Es handelte sich bei dem Konzert am Brandenburger Tor, das live bei „Viva“ übertragen wurde, nicht um irgendeinen Vorgang, und im Gegensatz zum Bildungssenator war Ihre Verwaltung im Vorfeld sehr gut informiert und hätte sich äußern können.

Sehen Sie – wie die Polizei – zwischen der derzeitigen Gewalt in den Kiezen und den gewaltträchtigen Texten von sogenannten Gangsta-Rappern, zu denen Bushido gehört, auch einen Zusammenhang?

[Vereinzelter Beifall bei der CDU]

Herr Regierender Bürgermeister – bitte schön!

Herr Präsident! Herr Abgeordneter! Wenn solche Thesen – die man in die Welt setzen kann – so einfach zu beantworten wären, wie Sie suggerieren, dann hätte man auch leicht Antworten, um etwas abstellen zu können. Ich finde es viel problematischer, dass Tausende von Jugendlichen – und vielleicht auch Erwachsenen, die dabei waren – dem Sänger offensichtlich zugejubelt haben.

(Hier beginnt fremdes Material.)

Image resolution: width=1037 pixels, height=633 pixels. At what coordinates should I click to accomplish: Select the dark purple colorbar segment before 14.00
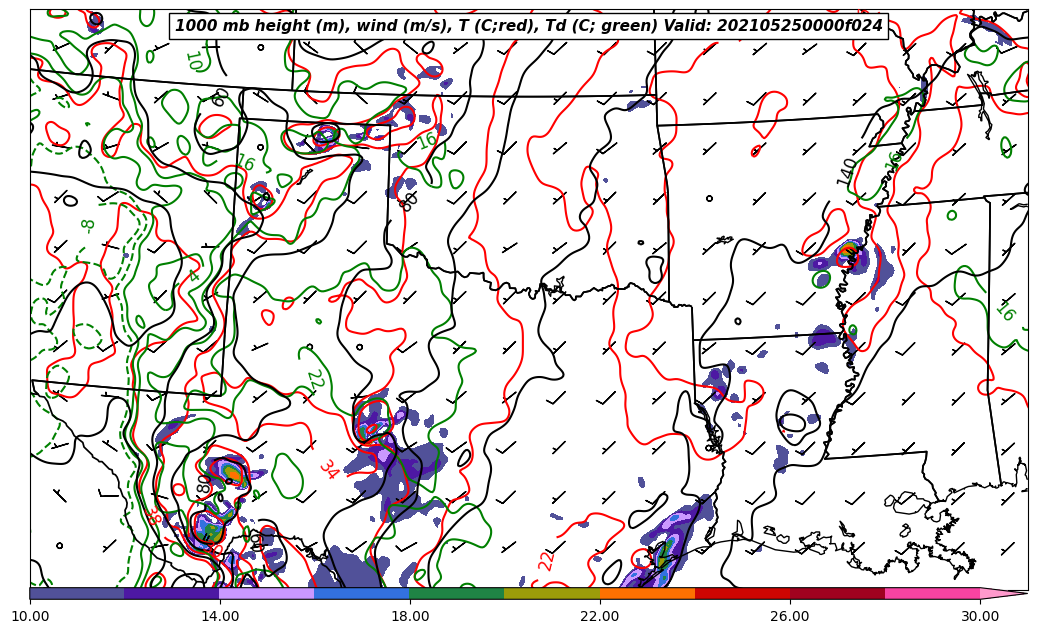[x=171, y=593]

[Dr. Friedbert Pflüger (CDU): Eben!]

Ich unterstelle nicht, dass jeder sich mit den Texten identifiziert – da gibt es eine Diskrepanz, auch in der Jugendkultur; nicht jeder, der die Musik von Bushido gut findet, identifiziert sich mit den Texten oder ist gewaltbereit, ausländerfeindlich oder sonst etwas. Aber es findet offensichtlich keine kritische Reflexion statt. Das ist das Gefährliche an der ganzen Angelegenheit. Wie man dagegen

vorgehen kann, kann man aber nicht bei einer Spontanen Fragestunde abschließend erörtern.

[Beifall bei der SPD – Vereinzelter Beifall bei der Linksfraktion]

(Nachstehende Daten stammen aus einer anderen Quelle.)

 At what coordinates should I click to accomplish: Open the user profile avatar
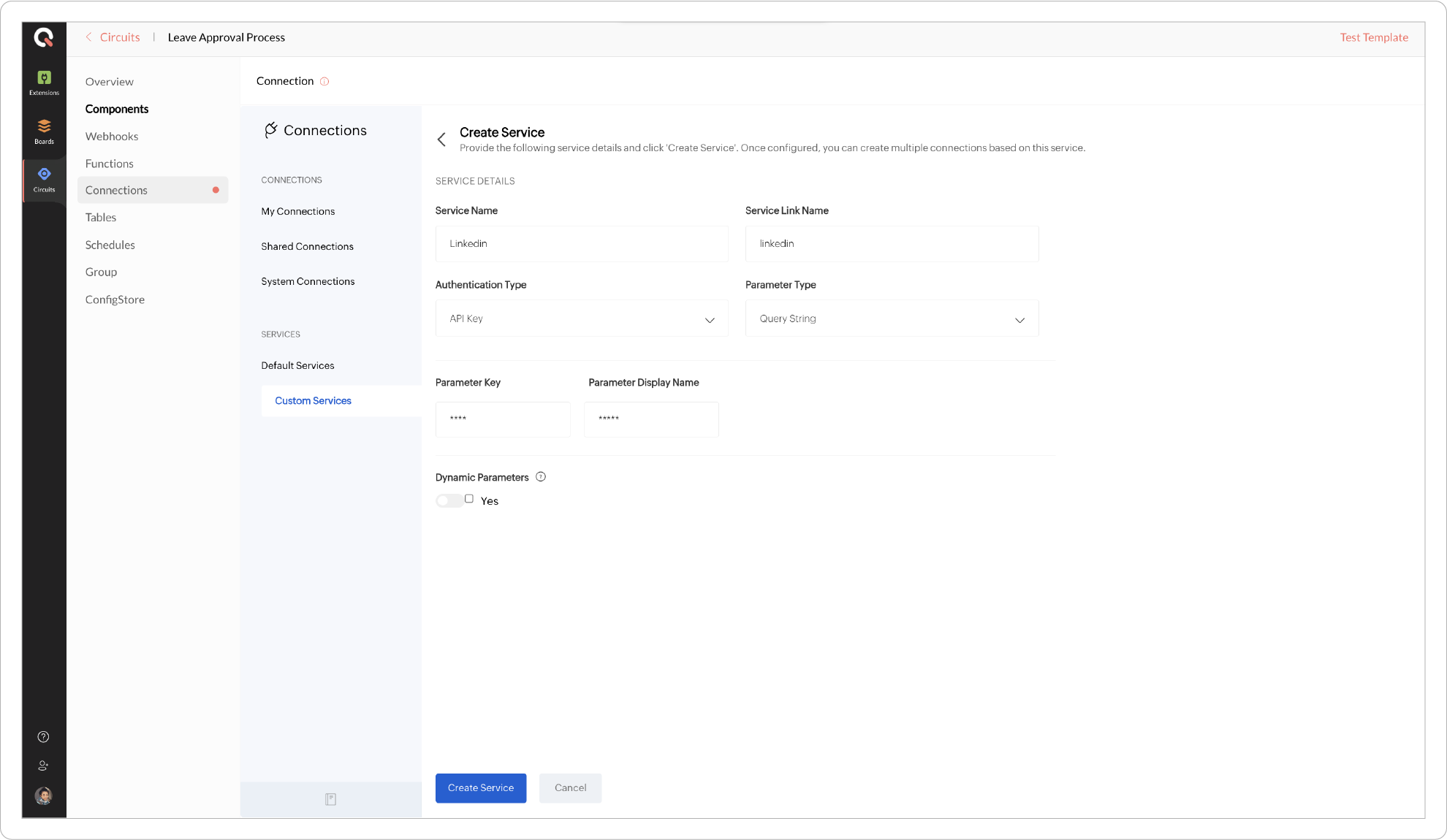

Danke schön, Herr Regierender Bürgermeister! – Jetzt ist aber wirklich Schluss mit der Spontanen Fragestunde.

Ich rufe auf

lfd. Nr. 3:

Aktuelle Stunde

Kein Freispruch für Senatorin von der Aue: Drogenschmuggel, Personalmangel, Anarchie – Herr Wowereit – nutzen Sie endlich Ihre Richtlinienkompetenz!

Antrag der CDU

Für die Beratung steht den Fraktionen jeweils eine Redezeit von bis zu zehn Minuten zur Verfügung, die auf zwei Redner aufgeteilt werden kann. Für die Fraktion der CDU spricht der Kollege Rissmann. – Bitte schön, Herr Abgeordneter Rissmann, Sie haben das Wort!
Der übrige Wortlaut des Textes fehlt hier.